Les milieux naturels (aux échelles intermédiaires, 10-100 km) sont caractérisés par des nombre de Reynolds élevés, des nombres de Rossby et de Froude petits ou de l’ordre de 1, et de grands rapports d’aspect. Pour un fluide donné, un nombre de Reynolds élevé peut être atteint en augmentant la vitesse U plutôt que la dimension L. On peut alors maintenir un nombre de Rossby petit en augmentant aussi la vitesse de rotation Ω. Mais il n’en est pas de même du nombre de Froude, la stratification N restant limitée par la physique. La même limitation s’applique à l’utilisation d’hélium à basse température, qui permet d’augmenter le nombre de Reynolds par diminution de la viscosité.

http://coriolis.legi.grenoblep.f... Courant de gravité sur une pente, modélisant la descente d’eau dense vers le fond océanique. Un grand tourbillon cohérent coexiste avec de petites structures turbulentes (largeur de la vue 4 m)

La plate-forme Coriolis est ainsi le seul équipement au monde permettant de combiner forte stratification (petit nombre de Froude) et forte rotation (petit nombre de Rossby), en offrant de plus de grands rapports d’aspects L/H . Cela permet par exemple de reproduire une couche limite turbulente de type atmosphérique ou océanique, comme dans l’ANR TRANSTEK (2010-2014), piloté par le laboratoire de Météorologie Dynamique à Paris.
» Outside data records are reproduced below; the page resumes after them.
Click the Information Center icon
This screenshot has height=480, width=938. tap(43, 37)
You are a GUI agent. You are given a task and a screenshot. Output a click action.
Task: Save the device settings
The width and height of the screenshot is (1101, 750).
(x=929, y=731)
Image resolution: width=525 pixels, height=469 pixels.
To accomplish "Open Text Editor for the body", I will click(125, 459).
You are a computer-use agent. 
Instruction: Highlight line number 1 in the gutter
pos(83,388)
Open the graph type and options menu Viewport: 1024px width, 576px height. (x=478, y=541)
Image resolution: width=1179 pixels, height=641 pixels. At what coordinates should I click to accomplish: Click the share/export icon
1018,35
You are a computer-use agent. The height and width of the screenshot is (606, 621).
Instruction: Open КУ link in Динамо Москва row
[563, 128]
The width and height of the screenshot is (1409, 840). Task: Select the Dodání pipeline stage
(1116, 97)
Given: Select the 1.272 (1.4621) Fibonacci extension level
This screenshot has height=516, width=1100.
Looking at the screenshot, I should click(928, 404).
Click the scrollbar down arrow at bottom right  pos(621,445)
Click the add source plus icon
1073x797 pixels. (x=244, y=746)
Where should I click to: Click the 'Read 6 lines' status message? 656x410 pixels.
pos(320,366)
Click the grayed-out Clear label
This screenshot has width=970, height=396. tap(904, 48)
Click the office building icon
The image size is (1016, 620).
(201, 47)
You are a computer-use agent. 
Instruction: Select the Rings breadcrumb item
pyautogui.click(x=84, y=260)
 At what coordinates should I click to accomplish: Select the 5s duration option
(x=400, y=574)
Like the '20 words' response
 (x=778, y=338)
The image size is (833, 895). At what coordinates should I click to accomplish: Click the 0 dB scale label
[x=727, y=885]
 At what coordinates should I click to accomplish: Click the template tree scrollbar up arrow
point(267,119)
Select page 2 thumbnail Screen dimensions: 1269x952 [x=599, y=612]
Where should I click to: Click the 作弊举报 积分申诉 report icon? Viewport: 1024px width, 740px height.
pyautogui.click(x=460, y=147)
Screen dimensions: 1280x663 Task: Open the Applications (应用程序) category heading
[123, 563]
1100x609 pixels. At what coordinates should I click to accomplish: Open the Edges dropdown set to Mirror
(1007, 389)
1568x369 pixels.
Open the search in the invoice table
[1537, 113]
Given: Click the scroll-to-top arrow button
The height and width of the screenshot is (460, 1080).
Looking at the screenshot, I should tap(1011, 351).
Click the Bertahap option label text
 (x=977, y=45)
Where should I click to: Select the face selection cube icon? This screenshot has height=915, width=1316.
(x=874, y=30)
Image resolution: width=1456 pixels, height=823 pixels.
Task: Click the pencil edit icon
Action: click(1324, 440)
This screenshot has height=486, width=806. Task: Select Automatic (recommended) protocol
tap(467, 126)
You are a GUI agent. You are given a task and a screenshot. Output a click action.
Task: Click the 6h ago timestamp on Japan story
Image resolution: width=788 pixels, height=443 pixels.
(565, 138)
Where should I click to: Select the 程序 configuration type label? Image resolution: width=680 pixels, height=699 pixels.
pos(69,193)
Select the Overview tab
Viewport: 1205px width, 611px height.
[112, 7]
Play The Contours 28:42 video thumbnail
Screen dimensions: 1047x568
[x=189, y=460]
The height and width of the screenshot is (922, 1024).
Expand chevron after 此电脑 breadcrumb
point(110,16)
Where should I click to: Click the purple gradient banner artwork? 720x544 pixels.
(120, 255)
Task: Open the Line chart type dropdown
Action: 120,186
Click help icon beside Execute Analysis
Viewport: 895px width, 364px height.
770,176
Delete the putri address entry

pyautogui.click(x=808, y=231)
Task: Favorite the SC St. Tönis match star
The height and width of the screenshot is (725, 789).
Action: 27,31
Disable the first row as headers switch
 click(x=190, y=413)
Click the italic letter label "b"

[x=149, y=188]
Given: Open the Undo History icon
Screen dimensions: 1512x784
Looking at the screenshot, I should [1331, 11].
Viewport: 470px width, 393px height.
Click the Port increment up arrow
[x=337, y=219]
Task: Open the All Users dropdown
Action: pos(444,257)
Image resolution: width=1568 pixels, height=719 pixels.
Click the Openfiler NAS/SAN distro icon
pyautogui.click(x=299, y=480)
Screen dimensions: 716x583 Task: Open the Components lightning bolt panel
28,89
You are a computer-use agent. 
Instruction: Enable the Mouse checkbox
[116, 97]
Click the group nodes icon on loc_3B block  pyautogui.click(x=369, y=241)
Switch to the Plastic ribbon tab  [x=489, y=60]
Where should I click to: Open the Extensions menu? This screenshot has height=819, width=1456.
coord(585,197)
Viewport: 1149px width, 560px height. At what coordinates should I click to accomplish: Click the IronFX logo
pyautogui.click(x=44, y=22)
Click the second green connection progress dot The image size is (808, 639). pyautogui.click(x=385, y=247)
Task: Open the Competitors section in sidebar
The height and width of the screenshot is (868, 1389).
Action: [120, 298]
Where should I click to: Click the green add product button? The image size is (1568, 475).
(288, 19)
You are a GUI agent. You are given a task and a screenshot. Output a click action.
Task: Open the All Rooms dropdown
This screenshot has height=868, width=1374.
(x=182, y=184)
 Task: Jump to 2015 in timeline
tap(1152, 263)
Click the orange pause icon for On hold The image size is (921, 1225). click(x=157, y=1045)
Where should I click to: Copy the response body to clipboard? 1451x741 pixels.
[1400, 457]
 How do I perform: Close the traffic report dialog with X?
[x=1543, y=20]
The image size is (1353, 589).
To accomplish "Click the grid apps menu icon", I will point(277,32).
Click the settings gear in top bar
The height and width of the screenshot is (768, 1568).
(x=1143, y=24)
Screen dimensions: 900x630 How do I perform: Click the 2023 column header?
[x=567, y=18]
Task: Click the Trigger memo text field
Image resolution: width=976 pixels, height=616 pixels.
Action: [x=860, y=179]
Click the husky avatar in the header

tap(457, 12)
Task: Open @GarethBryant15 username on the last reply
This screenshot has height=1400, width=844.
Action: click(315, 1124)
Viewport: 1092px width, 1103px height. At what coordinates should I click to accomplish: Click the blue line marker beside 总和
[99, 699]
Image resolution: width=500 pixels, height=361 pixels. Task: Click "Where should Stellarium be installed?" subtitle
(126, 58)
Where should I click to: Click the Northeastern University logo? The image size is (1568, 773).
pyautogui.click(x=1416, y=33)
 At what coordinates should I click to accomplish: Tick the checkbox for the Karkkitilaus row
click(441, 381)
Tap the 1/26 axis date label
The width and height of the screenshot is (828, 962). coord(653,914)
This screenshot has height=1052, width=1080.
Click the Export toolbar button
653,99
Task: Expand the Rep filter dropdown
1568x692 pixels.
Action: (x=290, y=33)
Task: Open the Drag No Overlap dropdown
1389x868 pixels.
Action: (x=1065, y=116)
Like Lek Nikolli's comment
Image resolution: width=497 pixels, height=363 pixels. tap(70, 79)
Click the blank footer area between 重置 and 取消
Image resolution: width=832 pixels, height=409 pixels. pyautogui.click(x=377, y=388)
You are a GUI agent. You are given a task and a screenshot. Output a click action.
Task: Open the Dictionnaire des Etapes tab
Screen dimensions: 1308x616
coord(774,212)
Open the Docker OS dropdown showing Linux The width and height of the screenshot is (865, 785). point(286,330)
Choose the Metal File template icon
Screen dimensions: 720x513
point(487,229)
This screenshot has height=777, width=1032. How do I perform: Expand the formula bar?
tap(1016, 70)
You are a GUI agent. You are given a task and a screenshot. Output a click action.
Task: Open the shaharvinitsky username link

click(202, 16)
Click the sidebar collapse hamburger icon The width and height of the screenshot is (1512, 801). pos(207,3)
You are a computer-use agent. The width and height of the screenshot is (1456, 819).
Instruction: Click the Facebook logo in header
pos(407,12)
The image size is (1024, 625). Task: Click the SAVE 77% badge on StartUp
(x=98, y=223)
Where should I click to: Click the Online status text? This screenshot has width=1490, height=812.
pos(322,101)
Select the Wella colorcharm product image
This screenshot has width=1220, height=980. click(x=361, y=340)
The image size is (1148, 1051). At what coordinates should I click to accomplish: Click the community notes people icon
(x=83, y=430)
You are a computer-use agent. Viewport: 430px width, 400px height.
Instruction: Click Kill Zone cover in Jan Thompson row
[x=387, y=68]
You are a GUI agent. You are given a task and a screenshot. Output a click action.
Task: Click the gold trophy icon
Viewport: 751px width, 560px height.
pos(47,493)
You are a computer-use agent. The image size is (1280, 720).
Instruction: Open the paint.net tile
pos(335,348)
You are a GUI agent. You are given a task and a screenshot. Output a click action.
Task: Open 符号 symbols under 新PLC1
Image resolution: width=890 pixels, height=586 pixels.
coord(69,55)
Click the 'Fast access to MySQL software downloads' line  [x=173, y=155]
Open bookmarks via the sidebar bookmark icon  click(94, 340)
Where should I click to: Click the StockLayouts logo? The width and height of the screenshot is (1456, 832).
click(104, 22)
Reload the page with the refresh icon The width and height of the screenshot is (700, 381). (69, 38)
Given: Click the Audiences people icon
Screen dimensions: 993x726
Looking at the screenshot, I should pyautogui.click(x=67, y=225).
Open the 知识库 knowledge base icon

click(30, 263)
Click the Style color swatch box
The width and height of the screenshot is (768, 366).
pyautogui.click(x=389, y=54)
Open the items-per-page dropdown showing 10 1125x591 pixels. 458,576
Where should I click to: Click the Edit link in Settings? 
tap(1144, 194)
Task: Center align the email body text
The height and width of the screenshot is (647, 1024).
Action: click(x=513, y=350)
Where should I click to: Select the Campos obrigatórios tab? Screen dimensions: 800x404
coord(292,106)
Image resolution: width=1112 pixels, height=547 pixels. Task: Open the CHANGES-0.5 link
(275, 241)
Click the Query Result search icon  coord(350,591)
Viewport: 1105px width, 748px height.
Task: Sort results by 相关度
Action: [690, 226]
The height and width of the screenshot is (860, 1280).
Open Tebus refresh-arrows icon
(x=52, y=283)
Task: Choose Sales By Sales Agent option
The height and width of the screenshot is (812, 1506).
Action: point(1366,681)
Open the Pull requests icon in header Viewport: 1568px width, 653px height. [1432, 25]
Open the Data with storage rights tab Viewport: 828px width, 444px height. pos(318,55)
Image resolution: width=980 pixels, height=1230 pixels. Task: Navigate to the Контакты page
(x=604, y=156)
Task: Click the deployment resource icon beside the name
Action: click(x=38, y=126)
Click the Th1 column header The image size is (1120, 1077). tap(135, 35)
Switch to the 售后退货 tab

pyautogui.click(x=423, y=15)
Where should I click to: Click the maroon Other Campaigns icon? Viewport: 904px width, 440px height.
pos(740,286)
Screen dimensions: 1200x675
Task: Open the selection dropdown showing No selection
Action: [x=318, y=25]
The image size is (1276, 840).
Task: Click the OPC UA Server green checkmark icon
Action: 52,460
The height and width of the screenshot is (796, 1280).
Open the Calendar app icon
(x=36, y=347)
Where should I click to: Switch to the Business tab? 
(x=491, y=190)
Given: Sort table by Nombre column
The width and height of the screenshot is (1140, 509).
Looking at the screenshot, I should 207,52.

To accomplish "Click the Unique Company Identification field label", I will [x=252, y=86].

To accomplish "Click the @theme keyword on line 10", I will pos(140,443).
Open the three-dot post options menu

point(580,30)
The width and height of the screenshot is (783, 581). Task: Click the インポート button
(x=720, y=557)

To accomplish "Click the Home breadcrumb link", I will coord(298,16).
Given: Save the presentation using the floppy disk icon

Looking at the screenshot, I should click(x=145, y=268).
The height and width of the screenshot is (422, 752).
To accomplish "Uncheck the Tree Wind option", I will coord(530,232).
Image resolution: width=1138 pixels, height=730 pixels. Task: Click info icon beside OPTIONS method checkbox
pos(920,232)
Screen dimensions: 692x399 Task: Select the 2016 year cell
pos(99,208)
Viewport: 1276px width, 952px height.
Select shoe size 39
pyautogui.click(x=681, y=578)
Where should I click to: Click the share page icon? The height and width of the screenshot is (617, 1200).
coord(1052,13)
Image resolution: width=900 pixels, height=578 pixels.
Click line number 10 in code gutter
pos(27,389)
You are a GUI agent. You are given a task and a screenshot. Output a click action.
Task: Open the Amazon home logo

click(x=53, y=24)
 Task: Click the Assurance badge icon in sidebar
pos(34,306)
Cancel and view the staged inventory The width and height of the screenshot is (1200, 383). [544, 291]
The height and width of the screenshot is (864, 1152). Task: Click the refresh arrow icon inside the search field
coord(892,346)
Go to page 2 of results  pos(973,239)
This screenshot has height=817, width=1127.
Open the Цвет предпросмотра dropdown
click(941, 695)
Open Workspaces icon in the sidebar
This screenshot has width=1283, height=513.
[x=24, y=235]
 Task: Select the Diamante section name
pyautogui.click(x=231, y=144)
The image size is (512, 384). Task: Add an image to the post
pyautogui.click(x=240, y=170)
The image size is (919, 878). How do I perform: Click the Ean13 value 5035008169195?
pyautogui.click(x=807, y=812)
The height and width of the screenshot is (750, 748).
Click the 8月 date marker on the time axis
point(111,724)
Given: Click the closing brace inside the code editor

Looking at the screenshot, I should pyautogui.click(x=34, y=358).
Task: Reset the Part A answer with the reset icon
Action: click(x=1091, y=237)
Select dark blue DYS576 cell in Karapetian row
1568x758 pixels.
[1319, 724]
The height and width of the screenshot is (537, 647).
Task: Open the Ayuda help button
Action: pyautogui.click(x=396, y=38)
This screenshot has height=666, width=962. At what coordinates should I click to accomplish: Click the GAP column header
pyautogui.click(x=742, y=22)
L’absence de frontières latérales proches permet par ailleurs d’étudier des phénomènes de propagation d’ondes, notamment dans le cadre des ANR TOPOGI 3D (2005-2009) et PIWO (2009-2011), pilotées respectivement par le LEGI et l’ENS Lyon.

Il est prévu de plus d’aborder de nouveaux phénomènes, comme le transport sédimentaire et la morphodynamique, également peu accessibles à petite échelle. Enfin l’utilisation de grandes dimensions, bien qu’elle grève le coût de l’équipement initial, est parfois un avantage pratique, permettant aux chercheurs de pénétrer eux-mêmes sur la plate-forme en rotation et d’y installer rapidement des équipements divers (lasers et sondes de mesure), sans se préoccuper des contraintes de poids et d’encombrement et des raccords avec l’extérieur.

Bien que la motivation première de cette installation soit la modélisation physique de processus géophysiques et environnementaux, les techniques et méthodes d’approches s’inscrivent dans la tradition des sciences de l’ingénieur soutenues par l’INSIS, tutelle principale du LEGI pour le CNRS. Les chercheurs travaillant sur l’installation sont d’ailleurs membre de la section 10 du CNRS. Des études de turbulence en rotation ont été réalisées dans une boucle hydraulique entièrement placée sur la plate-forme tournante, et la poursuite d’études de ce type est envisagée, en lien avec les travaux de modélisation réalisés au LEGI dans le domaine des turbomachines et des hydroliennes. Par ailleurs les dispositifs d’étude d’écoulements stratifiés stables ou convectifs s’appliquent aux problèmes de ventilation des bâtiments.